Ainsi, si le RN reprend sa mesure telle qu’évoquée pour le programme présidentiel de 2022, c’est-à-dire que celle-ci pourrait s’appliquer pendant 5 ans, l’impact cumulé pour le finances publiques s’évaluerait comme suit :
Année | Manque à gagner brut |
2025 | 0,8 Md € |
2026 | 1,6 Md€ |
2027 | 2,4 Md € |
2028 | 3,2 Md € |
2029 | 4 Md € |
TOTAL sur 5 ans | 12 Md € |
Au total, dans le scénario considéré et dans le contexte actuel, la mesure représenterait un manque à gagner budgétaire brut d’0,8 Md € la première année. Le manque à gagner brut augmenterait avec le temps dès lors que davantage d’entreprises y auraient recours : le manque à gagner brut serait alors de 12 Md € en 2029.
Néanmoins, il est essentiel de préciser que le manque à gagner net pourra être atténué sous l’effet des cotisations salariales et de l’impôt sur le revenu induits par les hausses de salaire, incitées par cette mesure.
De plus, cette mesure contribue à diminuer le coût du travail, à travers un allégement de charge, et pourrait donc contribuer à augmenter l’emploi. D’après la littérature économique, la baisse du coût du travail de 1 % se traduit par une augmentation de 0,3 % de l’emploi. Une baisse de 15 Md€ du coût du travail pourrait ainsi conduire à un augmentation à 0,4 % de l’emploi salarié soit 70 000 emplois. Cependant, cette estimation constitue un majorant dès lors que l’exonération de charges n’est pas concentrée sur les emplois à bas salaires qui sont plus sensibles au coût du travail. Par ailleurs, cette mesure pourrait pour partie avoir pour effet d’ augmenter les salaires et donc de ne pas abaisser le coût du travail.
Historique de la mesure
Le gouvernement actuel entend également mettre en place des mesures visant à favoriser le pouvoir d’achat des ménages sans nuire à la compétitivité des entreprises.
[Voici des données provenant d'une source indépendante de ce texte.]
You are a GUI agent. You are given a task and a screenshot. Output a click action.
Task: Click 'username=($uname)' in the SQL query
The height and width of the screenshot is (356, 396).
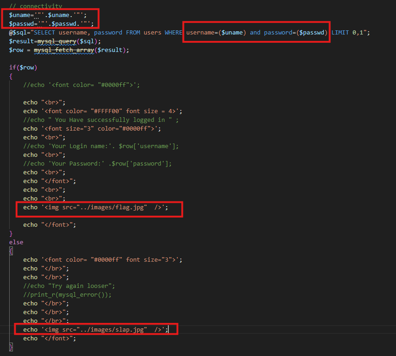pyautogui.click(x=217, y=33)
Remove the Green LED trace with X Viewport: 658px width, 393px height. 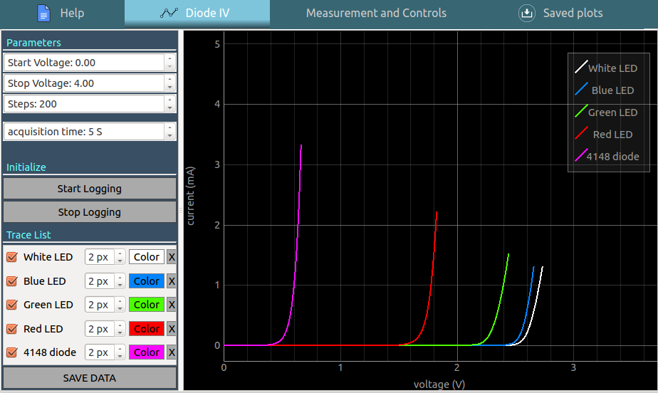[172, 305]
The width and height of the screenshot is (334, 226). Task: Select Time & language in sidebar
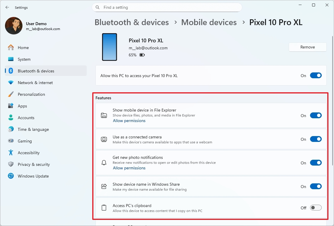tap(33, 129)
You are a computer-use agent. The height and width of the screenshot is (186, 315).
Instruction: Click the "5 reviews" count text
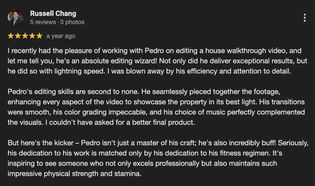pos(43,22)
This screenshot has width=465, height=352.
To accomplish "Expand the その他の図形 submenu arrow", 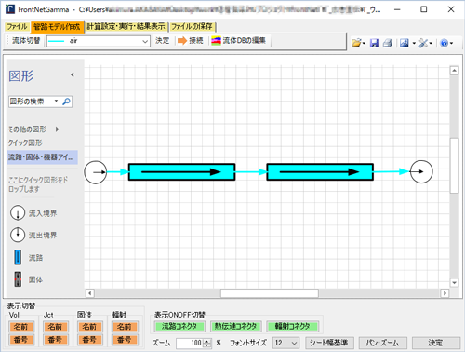I will (57, 129).
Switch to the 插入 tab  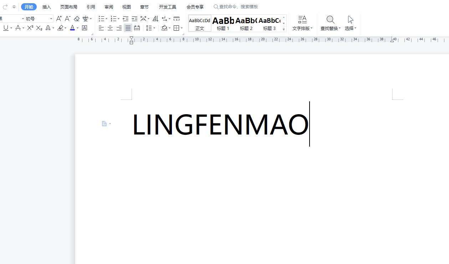coord(47,7)
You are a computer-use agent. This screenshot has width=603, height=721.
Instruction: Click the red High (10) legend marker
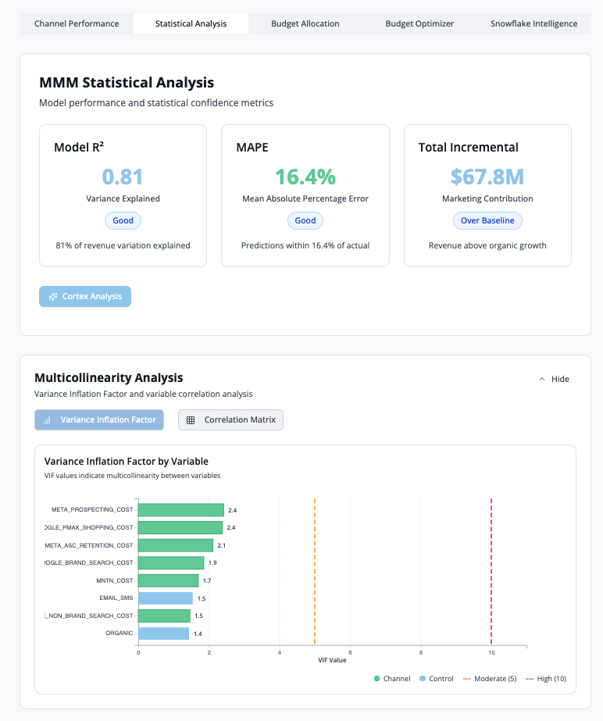[530, 679]
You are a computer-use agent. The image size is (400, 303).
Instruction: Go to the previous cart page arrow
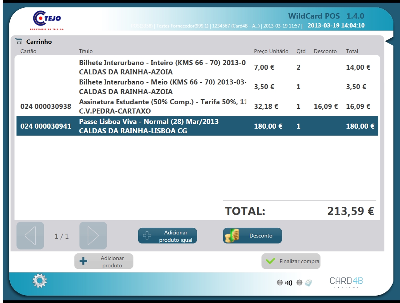pyautogui.click(x=30, y=236)
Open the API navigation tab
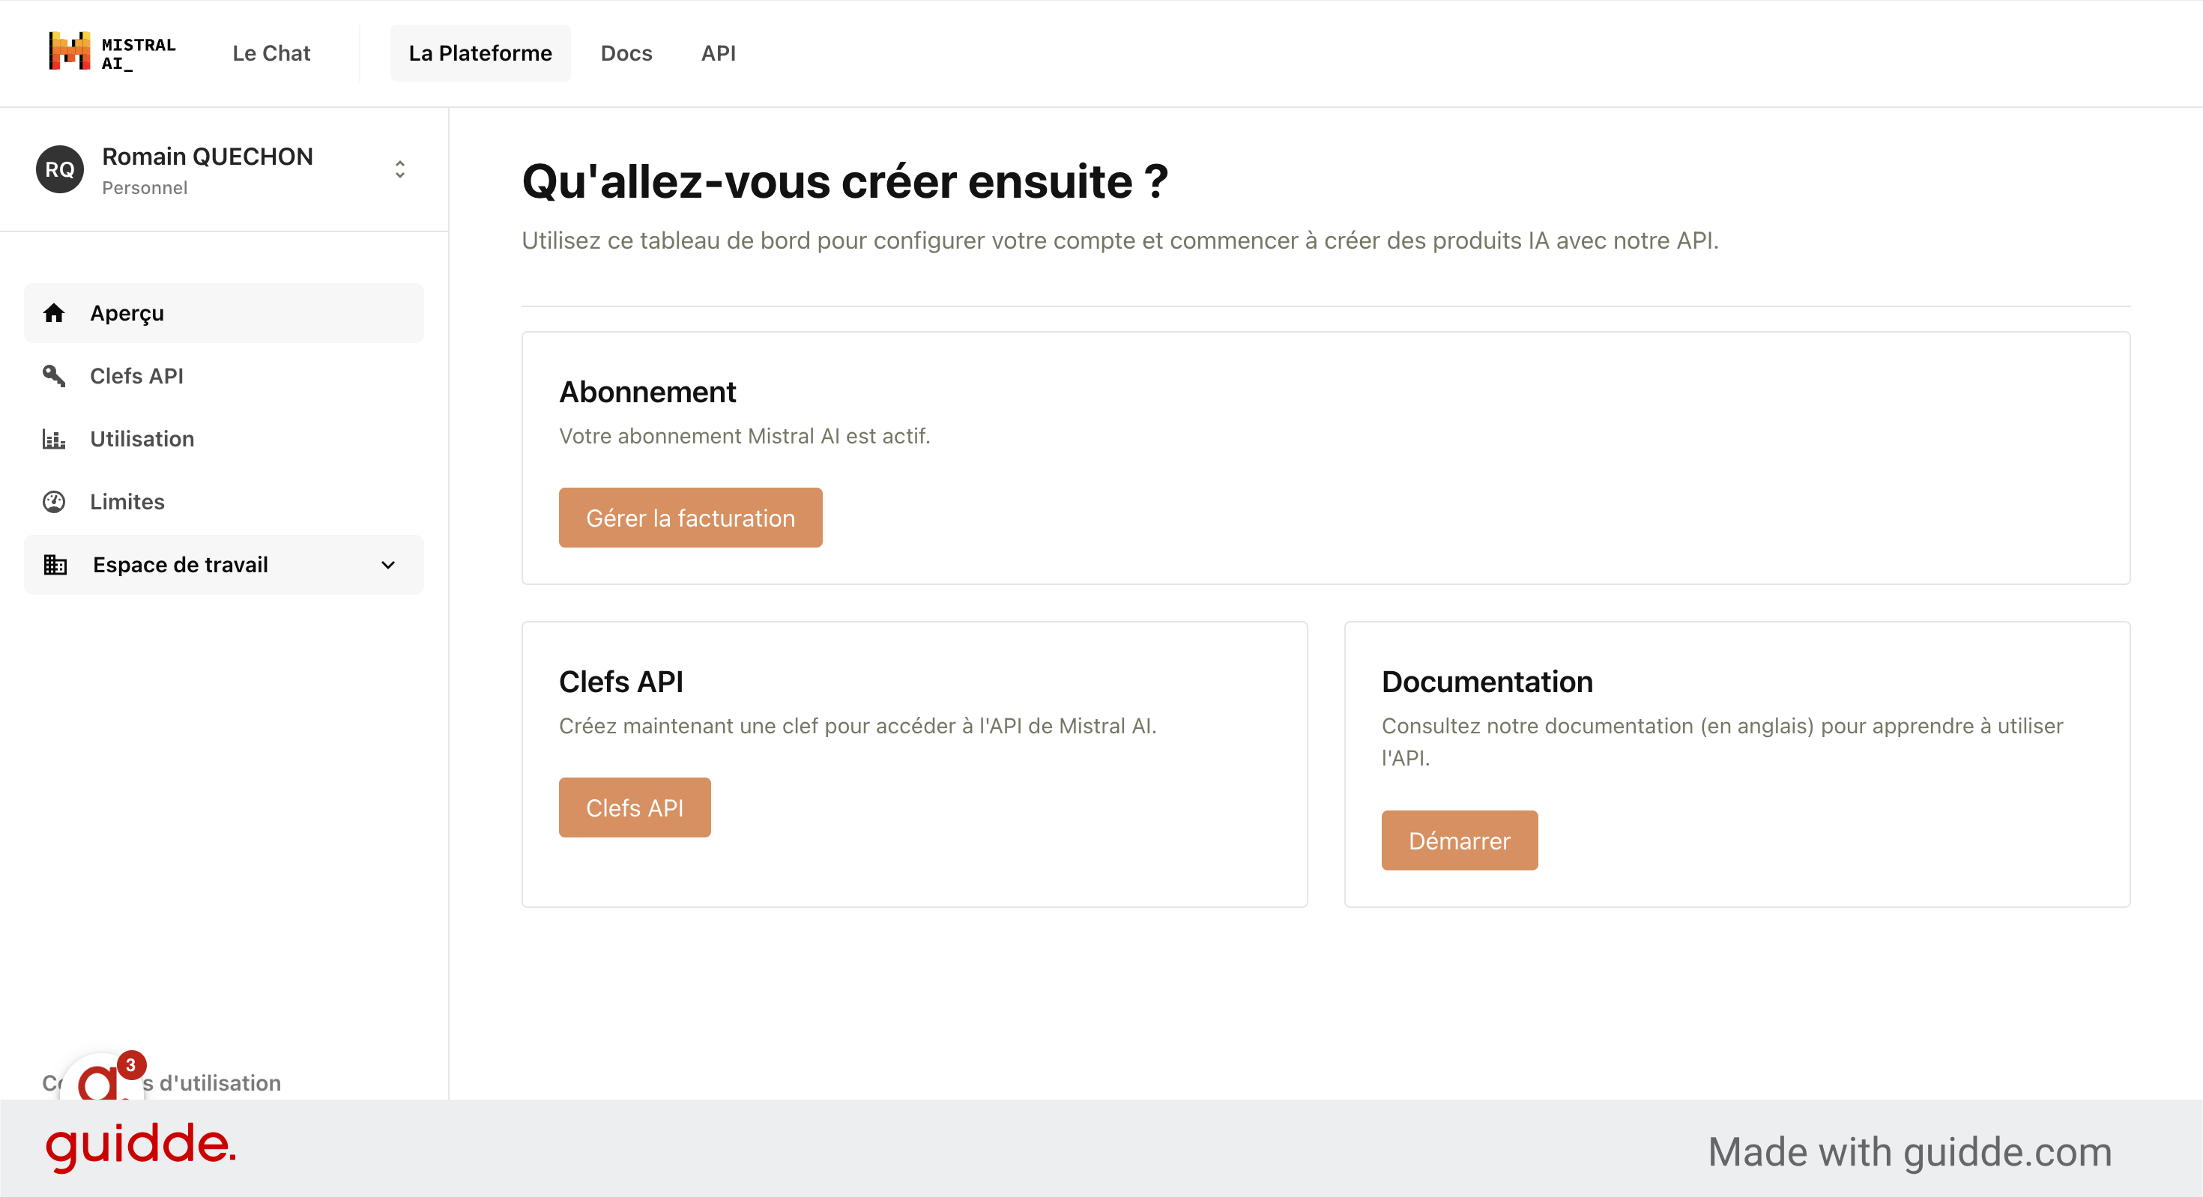 click(718, 52)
La prime de partage de la valeur (également surnommée “prime Macron”) s’est notamment établie en moyenne à 885 € en 2023, pour près de 6 millions de salariés (sur près de 20 millions de salariés éligibles), versée par près de 520 000 entreprises. L’effet d’aubaine associé à cette mesure est estimée par l’Insee à 30 % en 2022. Ainsi, l’effet de la mesure sur le salaire serait de 600 €.
Néanmoins, si le montant moyen versé aux salariés l’an dernier est supérieur à celui enregistré en 2022, il reste loin du plafond de 3.000 € prévu (porté à 6.000 € dans les entreprises ayant un accord d’intéressement ou de participation volontaire).
Cette mesure, si elle cible les mêmes thématiques que celles proposées par le Rassemblement national (pouvoir d’achat et compétitivité des entreprises), n’a évidemment pas la même portée, ni les mêmes effets.
Benchmark
Le coût du travail reste globalement supérieur en France par rapport aux autres pays européens, y compris l’Allemagne, cet écart résultant pour partie du niveau des charges sociales.
Grâce aux allègements de charge en dessous de 2,5 Smic, le coût du travail est néanmoins désormais compétitif pour les bas salaires.
Mise en œuvre
La mesure nécessite une mesure de financement (loi des finances) et une modification du code de la sécurité sociale (loi de financement de la sécurité sociale). Elle nécessiterait également une modification du code du travail, pour définir les modalités d’un accord de révision de grille salariale permettant de bénéficier de cette mesure.